#### YOUR GOAL:
Starting with the first line, transcribe the material exactly through to the last.

#### SUPPLIED RECORDS:
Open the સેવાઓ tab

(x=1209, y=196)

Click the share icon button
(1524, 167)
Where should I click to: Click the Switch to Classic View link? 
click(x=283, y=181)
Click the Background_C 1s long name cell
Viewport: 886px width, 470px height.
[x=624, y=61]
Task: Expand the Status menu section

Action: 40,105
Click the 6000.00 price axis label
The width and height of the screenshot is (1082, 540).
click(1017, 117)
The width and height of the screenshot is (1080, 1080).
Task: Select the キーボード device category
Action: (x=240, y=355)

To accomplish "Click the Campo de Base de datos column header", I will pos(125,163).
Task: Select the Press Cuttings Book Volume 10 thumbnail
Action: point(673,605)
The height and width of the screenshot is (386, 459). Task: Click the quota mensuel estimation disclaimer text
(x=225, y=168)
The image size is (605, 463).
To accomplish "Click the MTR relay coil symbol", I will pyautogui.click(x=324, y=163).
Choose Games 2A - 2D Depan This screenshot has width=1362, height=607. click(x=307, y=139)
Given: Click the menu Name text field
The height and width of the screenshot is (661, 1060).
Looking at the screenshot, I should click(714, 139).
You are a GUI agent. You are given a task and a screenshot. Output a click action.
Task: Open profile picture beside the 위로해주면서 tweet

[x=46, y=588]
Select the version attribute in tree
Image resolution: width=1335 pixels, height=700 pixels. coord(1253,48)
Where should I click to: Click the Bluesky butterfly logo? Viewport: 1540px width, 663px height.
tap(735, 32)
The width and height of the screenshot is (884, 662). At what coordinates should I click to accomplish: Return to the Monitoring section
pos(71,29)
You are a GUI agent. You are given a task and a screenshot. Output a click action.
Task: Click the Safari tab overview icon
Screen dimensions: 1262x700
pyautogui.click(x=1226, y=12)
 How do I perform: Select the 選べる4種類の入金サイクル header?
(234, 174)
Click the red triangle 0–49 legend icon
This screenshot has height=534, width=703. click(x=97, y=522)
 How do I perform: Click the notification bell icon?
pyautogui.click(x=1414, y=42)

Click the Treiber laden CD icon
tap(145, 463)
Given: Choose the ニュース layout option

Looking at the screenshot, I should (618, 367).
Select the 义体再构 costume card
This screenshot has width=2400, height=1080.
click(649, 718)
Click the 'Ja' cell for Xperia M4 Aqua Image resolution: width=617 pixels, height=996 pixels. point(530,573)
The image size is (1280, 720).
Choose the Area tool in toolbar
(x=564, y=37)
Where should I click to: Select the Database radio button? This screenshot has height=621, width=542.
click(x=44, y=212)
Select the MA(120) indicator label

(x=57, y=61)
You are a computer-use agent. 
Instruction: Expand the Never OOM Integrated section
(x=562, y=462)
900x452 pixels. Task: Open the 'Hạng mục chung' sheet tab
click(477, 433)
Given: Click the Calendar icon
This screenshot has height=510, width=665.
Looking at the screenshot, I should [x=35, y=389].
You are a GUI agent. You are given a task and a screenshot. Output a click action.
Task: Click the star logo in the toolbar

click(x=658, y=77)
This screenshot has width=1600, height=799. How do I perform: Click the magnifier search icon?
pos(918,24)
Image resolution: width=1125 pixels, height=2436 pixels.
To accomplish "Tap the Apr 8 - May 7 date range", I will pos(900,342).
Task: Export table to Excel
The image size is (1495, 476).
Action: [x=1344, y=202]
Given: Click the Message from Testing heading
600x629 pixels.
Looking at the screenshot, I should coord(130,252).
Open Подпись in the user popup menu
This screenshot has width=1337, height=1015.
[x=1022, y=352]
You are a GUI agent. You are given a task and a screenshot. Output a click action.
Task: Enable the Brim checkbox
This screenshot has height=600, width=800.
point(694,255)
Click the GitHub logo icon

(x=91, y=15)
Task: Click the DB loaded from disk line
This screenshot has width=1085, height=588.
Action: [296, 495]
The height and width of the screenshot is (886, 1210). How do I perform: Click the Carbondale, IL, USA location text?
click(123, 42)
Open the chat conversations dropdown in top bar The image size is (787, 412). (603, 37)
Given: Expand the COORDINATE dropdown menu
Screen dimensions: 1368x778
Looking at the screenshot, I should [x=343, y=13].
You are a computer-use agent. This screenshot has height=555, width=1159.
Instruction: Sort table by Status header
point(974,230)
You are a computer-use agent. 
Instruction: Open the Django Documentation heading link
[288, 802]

#### WRITTEN REPLY:
Open the સેવાઓ tab

(x=1209, y=196)

Click the share icon button
(1524, 167)
Where should I click to: Click the Switch to Classic View link? 
click(x=283, y=181)
Click the Background_C 1s long name cell
Viewport: 886px width, 470px height.
[x=624, y=61]
Task: Expand the Status menu section

Action: 40,105
Click the 6000.00 price axis label
The width and height of the screenshot is (1082, 540).
click(1017, 117)
The width and height of the screenshot is (1080, 1080).
Task: Select the キーボード device category
Action: (x=240, y=355)

To accomplish "Click the Campo de Base de datos column header", I will pos(125,163).
Task: Select the Press Cuttings Book Volume 10 thumbnail
Action: point(673,605)
The height and width of the screenshot is (386, 459). Task: Click the quota mensuel estimation disclaimer text
(x=225, y=168)
The image size is (605, 463).
To accomplish "Click the MTR relay coil symbol", I will pyautogui.click(x=324, y=163).
Choose Games 2A - 2D Depan This screenshot has width=1362, height=607. click(x=307, y=139)
Given: Click the menu Name text field
The height and width of the screenshot is (661, 1060).
Looking at the screenshot, I should click(714, 139).
You are a GUI agent. You are given a task and a screenshot. Output a click action.
Task: Open profile picture beside the 위로해주면서 tweet

[x=46, y=588]
Select the version attribute in tree
Image resolution: width=1335 pixels, height=700 pixels. coord(1253,48)
Where should I click to: Click the Bluesky butterfly logo? Viewport: 1540px width, 663px height.
tap(735, 32)
The width and height of the screenshot is (884, 662). At what coordinates should I click to accomplish: Return to the Monitoring section
pos(71,29)
You are a GUI agent. You are given a task and a screenshot. Output a click action.
Task: Click the Safari tab overview icon
Screen dimensions: 1262x700
pyautogui.click(x=1226, y=12)
 How do I perform: Select the 選べる4種類の入金サイクル header?
(234, 174)
Click the red triangle 0–49 legend icon
This screenshot has height=534, width=703. click(x=97, y=522)
 How do I perform: Click the notification bell icon?
pyautogui.click(x=1414, y=42)

Click the Treiber laden CD icon
tap(145, 463)
Given: Choose the ニュース layout option

Looking at the screenshot, I should (618, 367).
Select the 义体再构 costume card
This screenshot has width=2400, height=1080.
click(649, 718)
Click the 'Ja' cell for Xperia M4 Aqua Image resolution: width=617 pixels, height=996 pixels. point(530,573)
The image size is (1280, 720).
Choose the Area tool in toolbar
(x=564, y=37)
Where should I click to: Select the Database radio button? This screenshot has height=621, width=542.
click(x=44, y=212)
Select the MA(120) indicator label

(x=57, y=61)
You are a computer-use agent. 
Instruction: Expand the Never OOM Integrated section
(x=562, y=462)
900x452 pixels. Task: Open the 'Hạng mục chung' sheet tab
click(477, 433)
Given: Click the Calendar icon
This screenshot has height=510, width=665.
Looking at the screenshot, I should [x=35, y=389].
You are a GUI agent. You are given a task and a screenshot. Output a click action.
Task: Click the star logo in the toolbar

click(x=658, y=77)
This screenshot has width=1600, height=799. How do I perform: Click the magnifier search icon?
pos(918,24)
Image resolution: width=1125 pixels, height=2436 pixels.
To accomplish "Tap the Apr 8 - May 7 date range", I will pos(900,342).
Task: Export table to Excel
The image size is (1495, 476).
Action: [x=1344, y=202]
Given: Click the Message from Testing heading
600x629 pixels.
Looking at the screenshot, I should coord(130,252).
Open Подпись in the user popup menu
This screenshot has width=1337, height=1015.
[x=1022, y=352]
You are a GUI agent. You are given a task and a screenshot. Output a click action.
Task: Enable the Brim checkbox
This screenshot has height=600, width=800.
point(694,255)
Click the GitHub logo icon

(x=91, y=15)
Task: Click the DB loaded from disk line
This screenshot has width=1085, height=588.
Action: [296, 495]
The height and width of the screenshot is (886, 1210). How do I perform: Click the Carbondale, IL, USA location text?
click(123, 42)
Open the chat conversations dropdown in top bar The image size is (787, 412). (603, 37)
Given: Expand the COORDINATE dropdown menu
Screen dimensions: 1368x778
Looking at the screenshot, I should [x=343, y=13].
You are a computer-use agent. This screenshot has height=555, width=1159.
Instruction: Sort table by Status header
point(974,230)
You are a computer-use agent. 
Instruction: Open the Django Documentation heading link
[288, 802]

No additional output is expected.